Dressed in white robes and bedecked with wreaths of fragrant jasmine, eleven young members of the Wild Boars soccer team and their coach were ordained at a Buddhist temple in Chiang Rai last Wednesday to honor the former Thai Navy SEAL who perished during the mission to rescue them from a flooded cave.

Hundreds of people, including family, community members and some of the rescuers, turned out to walk with the boys or watch them as they marched in a traditional procession through the monsoon mists along a rain-swept mountain road to the gilded temple. People held aloft white umbrellas and carried silver trays adorned with fruits and flowers as offerings to the temple.

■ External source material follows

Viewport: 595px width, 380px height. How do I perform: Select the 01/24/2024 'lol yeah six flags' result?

Meanwhile, at a ceremony in Canberra, the government of Australia awarded medals for bravery to nine of their citizens who volunteered and played important roles in the rescue mission. Anesthetist Richard Harris and diver Craig Challen were awarded the Star of Courage, the second highest civilian bravery decoration. The others received the Bravery Medal.

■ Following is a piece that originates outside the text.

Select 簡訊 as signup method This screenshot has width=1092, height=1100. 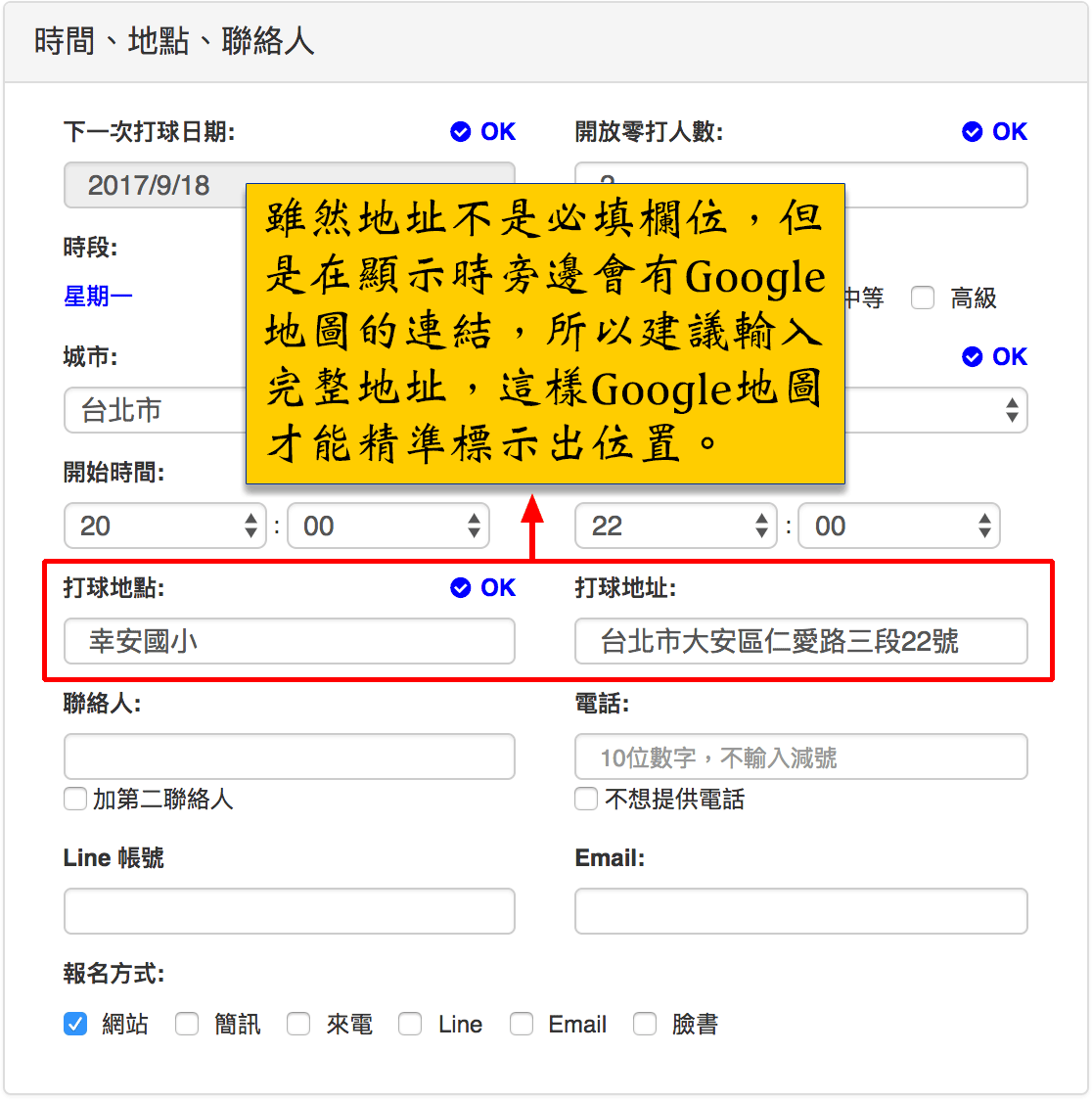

In northernmost Thailand, at the mountaintop Phra That Doi Tung temple worshippers laid wreaths, flowers and lit incense before an altar with a large portrait of Lt. Cmdr. Saman Kunan, the SEAL who gave his life trying to save the boys. Saman’s widow Waliphon Kunan traveled to Chiang Rai from the northeastern province of Roi Et to be present at the ceremony.

In Thai Buddhist culture, all males are expected to spend some time as novice monks at a temple as they enter adulthood or later in life as a show of devotion and to learn more deeply about their faith. Men may also be ordained at other times for a variety of reasons including to honor someone or to show penance.

The eleven boys were ordained as novices, while their 25-year-old coach took the vows of a monk because he had already passed novice stage, having spent eight years as a monk. All will spend nine days learning, studying dhamma (Buddhist precepts) and practicing meditation, while also making offerings to the spirit of Lt. Cmdr. Kunan.

One boy, 14-year-old Adul Sam-on, was not ordained because he is a Christian, and he has been praying at a local church to honor the soul of Lt. Cmdr. Kunan.

“The ordination is also their way of thanking all the rescuers from Thailand and other countries,” said Praphan Khamchoi, chief of the Chiang Rai Office of Buddhism.